**What is being asked**: Lines, not repeats, are what count: give the number of lines below that hold "horizontal", and nothing more.

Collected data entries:
:::::
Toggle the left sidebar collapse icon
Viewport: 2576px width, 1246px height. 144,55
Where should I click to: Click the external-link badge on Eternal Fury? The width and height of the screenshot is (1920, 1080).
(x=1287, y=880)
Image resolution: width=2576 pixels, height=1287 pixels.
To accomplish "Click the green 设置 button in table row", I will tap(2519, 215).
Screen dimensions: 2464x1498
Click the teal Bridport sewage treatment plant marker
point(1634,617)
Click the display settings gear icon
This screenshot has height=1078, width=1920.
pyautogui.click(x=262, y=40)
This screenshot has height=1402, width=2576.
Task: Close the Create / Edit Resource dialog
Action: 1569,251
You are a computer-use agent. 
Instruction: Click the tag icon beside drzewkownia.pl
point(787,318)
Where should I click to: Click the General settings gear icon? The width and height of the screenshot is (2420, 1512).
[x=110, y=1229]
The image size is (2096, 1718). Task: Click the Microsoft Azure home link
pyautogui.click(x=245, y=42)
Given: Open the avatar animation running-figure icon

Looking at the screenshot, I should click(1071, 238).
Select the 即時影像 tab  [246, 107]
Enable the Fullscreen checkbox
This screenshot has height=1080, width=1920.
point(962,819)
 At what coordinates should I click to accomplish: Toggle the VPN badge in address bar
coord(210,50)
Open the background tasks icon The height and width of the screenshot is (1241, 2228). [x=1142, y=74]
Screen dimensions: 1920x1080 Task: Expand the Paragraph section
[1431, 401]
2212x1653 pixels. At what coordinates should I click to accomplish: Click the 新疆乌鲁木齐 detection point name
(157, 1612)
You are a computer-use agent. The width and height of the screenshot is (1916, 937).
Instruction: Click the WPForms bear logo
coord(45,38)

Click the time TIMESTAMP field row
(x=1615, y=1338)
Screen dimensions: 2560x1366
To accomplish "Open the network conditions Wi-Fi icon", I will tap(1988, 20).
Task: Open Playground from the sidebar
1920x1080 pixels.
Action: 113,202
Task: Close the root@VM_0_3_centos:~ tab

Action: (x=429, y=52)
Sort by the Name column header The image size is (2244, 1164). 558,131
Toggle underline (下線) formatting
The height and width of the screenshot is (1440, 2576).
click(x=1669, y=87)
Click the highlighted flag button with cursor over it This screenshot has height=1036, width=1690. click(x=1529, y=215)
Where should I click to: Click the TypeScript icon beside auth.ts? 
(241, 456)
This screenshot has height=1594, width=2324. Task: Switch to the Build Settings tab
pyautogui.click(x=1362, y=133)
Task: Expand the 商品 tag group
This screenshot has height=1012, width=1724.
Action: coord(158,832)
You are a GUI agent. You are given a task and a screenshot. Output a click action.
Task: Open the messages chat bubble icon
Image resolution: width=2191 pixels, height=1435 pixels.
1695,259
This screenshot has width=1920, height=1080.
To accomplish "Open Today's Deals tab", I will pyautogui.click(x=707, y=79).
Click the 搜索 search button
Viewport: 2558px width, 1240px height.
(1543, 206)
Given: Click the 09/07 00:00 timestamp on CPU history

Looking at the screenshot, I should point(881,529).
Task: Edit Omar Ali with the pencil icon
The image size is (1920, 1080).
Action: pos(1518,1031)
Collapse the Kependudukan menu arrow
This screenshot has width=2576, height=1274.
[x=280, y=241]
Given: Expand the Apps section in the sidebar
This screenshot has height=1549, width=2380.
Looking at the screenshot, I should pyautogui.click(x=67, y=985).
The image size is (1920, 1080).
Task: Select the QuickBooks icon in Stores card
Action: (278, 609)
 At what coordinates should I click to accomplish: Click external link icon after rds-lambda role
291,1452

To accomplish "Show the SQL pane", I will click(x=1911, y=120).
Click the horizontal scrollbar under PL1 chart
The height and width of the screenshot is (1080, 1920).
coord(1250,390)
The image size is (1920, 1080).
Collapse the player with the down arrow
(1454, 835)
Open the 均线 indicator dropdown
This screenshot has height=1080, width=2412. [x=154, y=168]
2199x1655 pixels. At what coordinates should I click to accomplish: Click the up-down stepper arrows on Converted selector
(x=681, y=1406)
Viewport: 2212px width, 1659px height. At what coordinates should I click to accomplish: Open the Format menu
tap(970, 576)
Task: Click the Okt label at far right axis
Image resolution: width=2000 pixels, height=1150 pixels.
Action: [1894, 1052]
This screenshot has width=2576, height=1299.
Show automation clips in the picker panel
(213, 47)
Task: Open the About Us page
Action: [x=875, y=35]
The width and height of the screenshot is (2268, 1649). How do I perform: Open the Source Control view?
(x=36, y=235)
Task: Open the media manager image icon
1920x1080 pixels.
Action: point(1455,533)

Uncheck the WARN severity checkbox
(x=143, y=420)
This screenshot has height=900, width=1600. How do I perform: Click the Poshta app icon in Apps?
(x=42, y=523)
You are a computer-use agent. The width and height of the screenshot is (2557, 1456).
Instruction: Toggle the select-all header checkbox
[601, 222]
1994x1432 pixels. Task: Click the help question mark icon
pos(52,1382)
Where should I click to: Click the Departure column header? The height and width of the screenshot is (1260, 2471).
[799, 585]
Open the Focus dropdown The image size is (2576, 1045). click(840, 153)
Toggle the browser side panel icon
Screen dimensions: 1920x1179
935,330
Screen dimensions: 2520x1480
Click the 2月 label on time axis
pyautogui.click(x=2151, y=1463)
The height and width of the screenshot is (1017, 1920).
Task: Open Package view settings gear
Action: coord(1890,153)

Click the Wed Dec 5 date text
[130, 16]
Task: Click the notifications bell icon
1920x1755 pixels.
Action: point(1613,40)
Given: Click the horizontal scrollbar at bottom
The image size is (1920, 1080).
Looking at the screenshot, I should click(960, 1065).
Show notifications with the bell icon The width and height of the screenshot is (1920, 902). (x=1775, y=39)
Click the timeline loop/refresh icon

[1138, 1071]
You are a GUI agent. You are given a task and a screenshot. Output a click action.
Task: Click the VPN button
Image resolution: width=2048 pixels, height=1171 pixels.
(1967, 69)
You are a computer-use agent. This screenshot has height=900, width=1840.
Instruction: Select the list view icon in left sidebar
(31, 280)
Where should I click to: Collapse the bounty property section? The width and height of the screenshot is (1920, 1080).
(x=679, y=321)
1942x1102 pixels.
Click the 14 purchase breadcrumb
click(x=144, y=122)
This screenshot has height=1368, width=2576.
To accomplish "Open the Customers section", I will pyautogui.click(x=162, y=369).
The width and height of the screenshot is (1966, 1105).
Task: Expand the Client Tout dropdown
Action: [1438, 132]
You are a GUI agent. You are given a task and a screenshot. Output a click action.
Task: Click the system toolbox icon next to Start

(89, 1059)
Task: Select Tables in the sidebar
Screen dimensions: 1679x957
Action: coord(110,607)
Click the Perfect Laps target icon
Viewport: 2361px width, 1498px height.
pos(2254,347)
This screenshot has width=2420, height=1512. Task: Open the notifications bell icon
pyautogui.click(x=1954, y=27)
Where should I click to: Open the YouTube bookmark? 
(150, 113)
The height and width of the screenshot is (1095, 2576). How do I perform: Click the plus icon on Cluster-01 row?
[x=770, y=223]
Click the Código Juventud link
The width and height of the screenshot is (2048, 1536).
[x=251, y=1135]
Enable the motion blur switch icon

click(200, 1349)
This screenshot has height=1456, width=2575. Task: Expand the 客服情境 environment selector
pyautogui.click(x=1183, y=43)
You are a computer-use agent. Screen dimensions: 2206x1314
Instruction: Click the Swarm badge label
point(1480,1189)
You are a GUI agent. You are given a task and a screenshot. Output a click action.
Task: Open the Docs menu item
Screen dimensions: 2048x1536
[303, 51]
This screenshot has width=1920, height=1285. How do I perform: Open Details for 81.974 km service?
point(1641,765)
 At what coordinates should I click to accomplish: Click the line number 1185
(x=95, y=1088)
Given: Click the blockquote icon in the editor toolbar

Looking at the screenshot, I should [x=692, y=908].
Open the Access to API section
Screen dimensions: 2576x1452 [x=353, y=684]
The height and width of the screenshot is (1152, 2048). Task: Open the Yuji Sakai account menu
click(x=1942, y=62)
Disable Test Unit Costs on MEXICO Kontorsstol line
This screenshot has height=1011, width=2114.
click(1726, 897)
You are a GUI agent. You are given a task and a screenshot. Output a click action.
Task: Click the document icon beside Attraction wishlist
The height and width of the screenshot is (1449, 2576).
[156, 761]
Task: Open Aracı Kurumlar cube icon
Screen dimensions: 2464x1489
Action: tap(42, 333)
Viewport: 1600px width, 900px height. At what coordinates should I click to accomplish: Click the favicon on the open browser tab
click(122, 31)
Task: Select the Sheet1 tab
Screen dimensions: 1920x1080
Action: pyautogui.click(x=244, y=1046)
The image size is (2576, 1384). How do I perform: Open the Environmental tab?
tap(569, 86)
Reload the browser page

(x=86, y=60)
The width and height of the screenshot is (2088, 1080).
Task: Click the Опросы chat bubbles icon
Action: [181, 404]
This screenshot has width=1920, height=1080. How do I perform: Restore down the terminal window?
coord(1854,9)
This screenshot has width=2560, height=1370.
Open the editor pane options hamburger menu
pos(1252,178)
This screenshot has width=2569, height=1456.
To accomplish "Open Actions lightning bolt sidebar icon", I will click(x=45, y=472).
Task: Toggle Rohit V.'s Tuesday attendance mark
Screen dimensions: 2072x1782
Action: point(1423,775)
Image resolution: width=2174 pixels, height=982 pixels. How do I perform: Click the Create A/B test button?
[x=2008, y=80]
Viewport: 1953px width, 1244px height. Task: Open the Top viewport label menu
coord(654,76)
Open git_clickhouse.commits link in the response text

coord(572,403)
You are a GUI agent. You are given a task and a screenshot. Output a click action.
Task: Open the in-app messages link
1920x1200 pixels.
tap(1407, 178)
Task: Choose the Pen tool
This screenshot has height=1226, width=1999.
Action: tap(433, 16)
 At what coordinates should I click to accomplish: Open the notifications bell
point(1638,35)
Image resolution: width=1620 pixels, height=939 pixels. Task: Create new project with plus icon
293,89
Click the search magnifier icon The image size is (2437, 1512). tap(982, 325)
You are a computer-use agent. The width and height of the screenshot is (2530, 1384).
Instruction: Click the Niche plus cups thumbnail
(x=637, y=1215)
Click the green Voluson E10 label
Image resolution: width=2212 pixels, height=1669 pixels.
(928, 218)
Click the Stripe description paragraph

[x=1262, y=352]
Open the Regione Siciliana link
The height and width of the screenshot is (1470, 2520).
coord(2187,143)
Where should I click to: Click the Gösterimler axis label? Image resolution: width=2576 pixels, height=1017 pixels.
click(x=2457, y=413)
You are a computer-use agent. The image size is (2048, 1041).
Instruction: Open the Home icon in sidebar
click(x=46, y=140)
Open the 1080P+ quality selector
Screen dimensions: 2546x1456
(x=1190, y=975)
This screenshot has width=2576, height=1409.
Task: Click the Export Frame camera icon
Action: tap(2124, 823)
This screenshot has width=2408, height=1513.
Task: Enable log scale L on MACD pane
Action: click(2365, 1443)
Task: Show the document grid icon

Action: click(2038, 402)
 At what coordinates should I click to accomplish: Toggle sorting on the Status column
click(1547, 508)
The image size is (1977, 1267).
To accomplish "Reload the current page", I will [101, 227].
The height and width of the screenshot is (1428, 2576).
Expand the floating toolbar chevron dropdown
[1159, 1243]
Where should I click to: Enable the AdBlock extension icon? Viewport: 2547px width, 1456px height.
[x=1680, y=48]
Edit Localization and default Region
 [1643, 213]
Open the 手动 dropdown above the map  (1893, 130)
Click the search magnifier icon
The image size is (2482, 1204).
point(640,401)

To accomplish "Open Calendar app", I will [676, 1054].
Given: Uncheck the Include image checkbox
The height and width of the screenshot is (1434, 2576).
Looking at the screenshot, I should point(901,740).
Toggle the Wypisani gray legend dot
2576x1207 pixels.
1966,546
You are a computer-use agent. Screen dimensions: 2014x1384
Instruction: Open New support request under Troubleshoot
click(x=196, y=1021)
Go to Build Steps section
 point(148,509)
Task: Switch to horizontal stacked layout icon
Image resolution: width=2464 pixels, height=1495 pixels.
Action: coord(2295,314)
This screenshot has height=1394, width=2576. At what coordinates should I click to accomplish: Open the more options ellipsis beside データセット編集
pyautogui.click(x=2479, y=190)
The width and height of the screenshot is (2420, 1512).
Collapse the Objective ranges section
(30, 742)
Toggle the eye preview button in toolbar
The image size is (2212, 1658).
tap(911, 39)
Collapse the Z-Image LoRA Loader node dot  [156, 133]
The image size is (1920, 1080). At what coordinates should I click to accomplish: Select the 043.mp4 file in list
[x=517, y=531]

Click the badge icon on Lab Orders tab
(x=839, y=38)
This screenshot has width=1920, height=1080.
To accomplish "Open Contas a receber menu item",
:::::
**Response for this exercise**: 3